# shot this one in the face



## jonnythfisherteen2 (Mar 5, 2011)

i was out hunting a couple days ago, this squirrel was about 15 yards away. he took .177 caliber daisy hollow point in the face. i was aiming for his armpit (my usual killshot) but the pellet went off to the right due to the spring in the rifle being cold.








he was dead right when i got to him, he was meaty too.


----------



## jonnythfisherteen2 (Mar 5, 2011)

im wondering how you can have a hunting forum but not be allowed to post bloody pics. i dont get it.


----------



## puterdude (Jan 27, 2006)

Because we have younger children and women,some of them are offended by unnecssary, bloody closeup pictures.


----------



## jonnythfisherteen2 (Mar 5, 2011)

ive got a problem with that though. no offense, but fishing and hunting do contain blood, lots of it sometimes. it should not really be a suprise to others. its not like when you cut open a fish its blood magically disappears.
and almost everytime you shoot something, it will bleed.
Just saying.
how about we put "GRAPHIC" at the title, that might work better.


----------



## puterdude (Jan 27, 2006)

With all due respect that's your opinion but mine opinion is the one that matters.


----------



## jonnythfisherteen2 (Mar 5, 2011)

just pointing out that it sort of does'nt make sense.
also, have you ever gotten any complaints about bloody pictures? just curious.


----------



## huntindoggie22 (Mar 28, 2008)

This is maybe why there should have to be an age restriction on members. 


Outdoor Hub mobile, the outdoor information engine


----------



## jonnythfisherteen2 (Mar 5, 2011)

huntindoggie22 said:


> This is maybe why there should have to be an age restriction on members.
> 
> 
> Outdoor Hub mobile, the outdoor information engine


 because of the bloody pictures? yeah, i agree.
i almost took your post the wrong way.


----------



## huntindoggie22 (Mar 28, 2008)

You did take it the wrong way


Outdoor Hub mobile, the outdoor information engine


----------



## puterdude (Jan 27, 2006)

Yes MANY of them,even some from grown men whom are hunters themselves.
It's never easy to please everyone on this topic but I personally feel pictures like that of carnage,in closeup form, is far from necessary or anything to proudly display.I did leave your other picture in tact as it wasn't a closeup.


----------



## russ9054 (May 4, 2011)

THREAD TITLE OF THE YEAR!!!! LMAO. Excellent.


----------



## jonnythfisherteen2 (Mar 5, 2011)

russ9054 said:


> THREAD TITLE OF THE YEAR!!!! LMAO. Excellent.


thanks man!


----------



## jonnythfisherteen2 (Mar 5, 2011)

→ **Collected material**:
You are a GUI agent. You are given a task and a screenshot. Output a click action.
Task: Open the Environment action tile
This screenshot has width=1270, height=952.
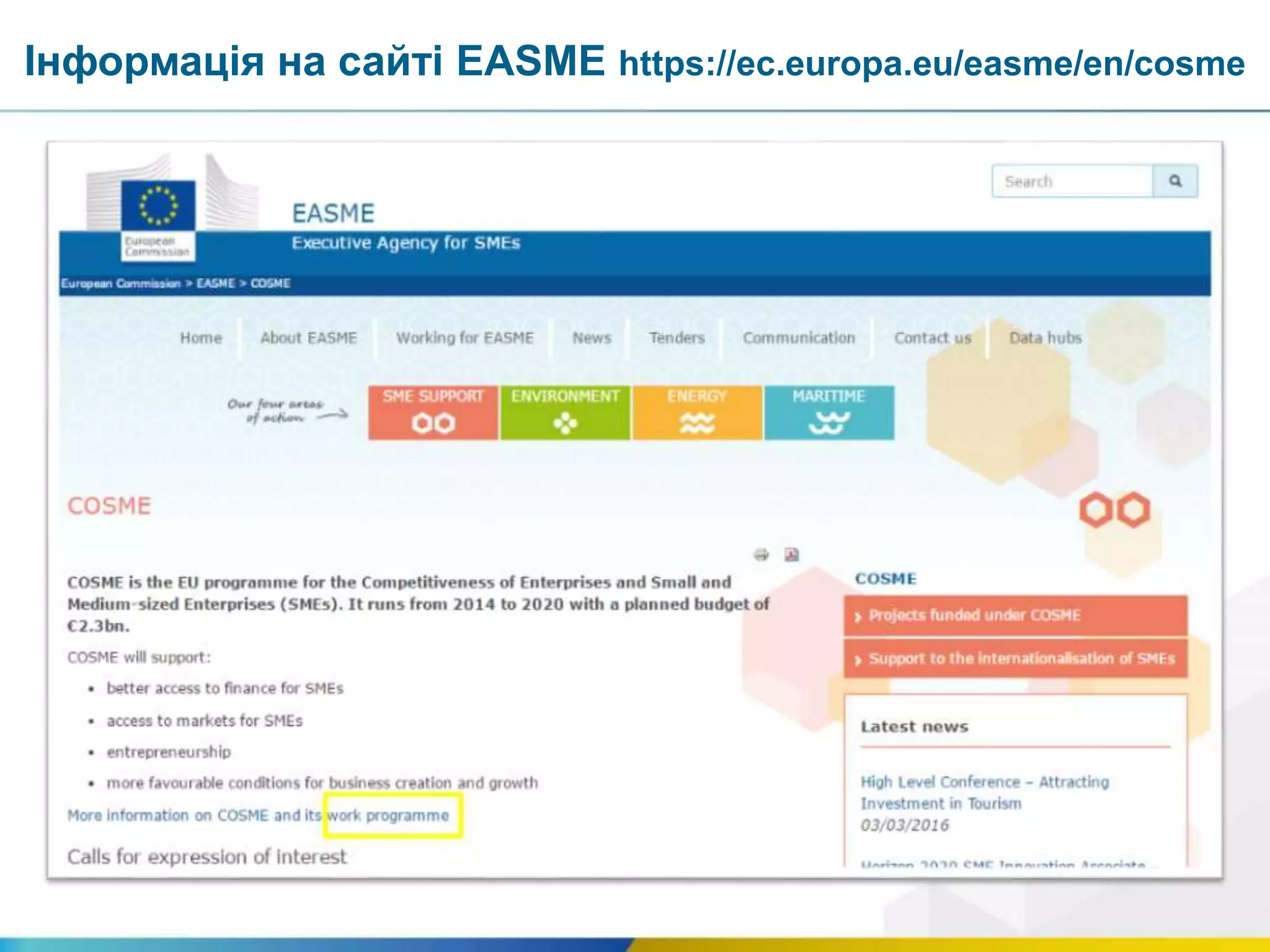pos(565,412)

→ **Goals**:
1 - Please explain, in one to three sentences, why bloody pictures are not allowed according to the forum thread.
2 - In the forum thread, what caliber of pellet hit the squirrel?

→ **The results**:
1 - The moderator says the forum has younger children and women among its members, and some of them are offended by unnecessary, bloody closeup pictures. He adds that there have been many complaints, even from grown men who hunt, and that he personally considers closeup pictures of carnage unnecessary and nothing to proudly display.

2 - A .177 caliber Daisy hollow point.